EXERCISE A →
Copy the stretch of the antitrust text from "It's interesting to" through "existing antitrust law." word for word.
EXERCISE B →
List every by-product of market concentration that the quotation in the antitrust text names as sitting in the background.

EXCERPTED TEXT →
Amazon is an interesting anomaly given it's size, efficiency and customer focus. This is part of what makes Amazon so disruptive.

U.S. government anti-trust policy was changed in the 1970's in a way that super-charged the scope of disruption possible. These changes led to devastating impacts on communities as big box stores and online shopping displaced small businesses.

It's interesting to note that 80% of the profits from a big box store leave the local community. In some places the community leaders, youth sport coaches, school board members, boy/girl scout/4H leaders, who also happened to own or work at small businesses, left the community as well.

What happened in the 70's? Robert Bork promoted a new theory of antitrust that held that as long as consumer prices remain low there's no need for government intervention. This is known as "the consumer welfare standard" and was a radical change from existing antitrust law.

In this American Prospect article David Dayan writes that under the Borkian standard -
"Mergers are judged...solely on whether they provide benefits to consumers. Other by-products of market concentration—negative impacts on worker wages, squeezing of suppliers, fragility in the supply chain, reduction in innovation, and constraints on personal liberty and democracy—sit in the background, behind the consumer-based frame. It essentially cuts people in half, presuming that only their rights as buyers of goods matters." 
It doesn't take much imagination to see how fragile supply chains are. Consider something as critical as the food supply. When small farms have disappeared from your community and food is trucked, shipped and flown in from hundreds or thousands of miles away it's obvious there are many places where this complicated system could breakdown.

Antitrust and other government policies could be used to protect local businesses, local food producers, and therefore local communities. Vibrant local communities would take the pressure off urban areas to provide jobs and housing for people displaced from dying small towns. If young people could stay in those small towns we'd see less fear, anger, and misplaced resentment that comes from the primarily white older citizens that remain. The electoral map would shift significantly in rural areas. I see this in how my home state of Montana has evolved politically over the years.

DATA RECORDS →
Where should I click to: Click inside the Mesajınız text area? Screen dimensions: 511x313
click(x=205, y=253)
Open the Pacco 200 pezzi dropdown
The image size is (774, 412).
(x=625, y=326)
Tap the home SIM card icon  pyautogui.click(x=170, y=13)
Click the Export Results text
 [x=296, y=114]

==

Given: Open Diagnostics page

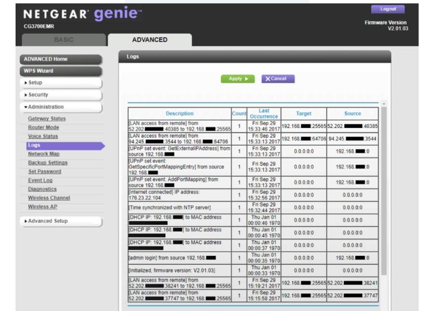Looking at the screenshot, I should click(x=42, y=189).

WRITTEN REPLY A →
It's interesting to note that 80% of the profits from a big box store leave the local community. In some places the community leaders, youth sport coaches, school board members, boy/girl scout/4H leaders, who also happened to own or work at small businesses, left the community as well.

What happened in the 70's? Robert Bork promoted a new theory of antitrust that held that as long as consumer prices remain low there's no need for government intervention. This is known as "the consumer welfare standard" and was a radical change from existing antitrust law.

WRITTEN REPLY B →
- Negative impacts on worker wages
- Squeezing of suppliers
- Fragility in the supply chain
- Reduction in innovation
- Constraints on personal liberty and democracy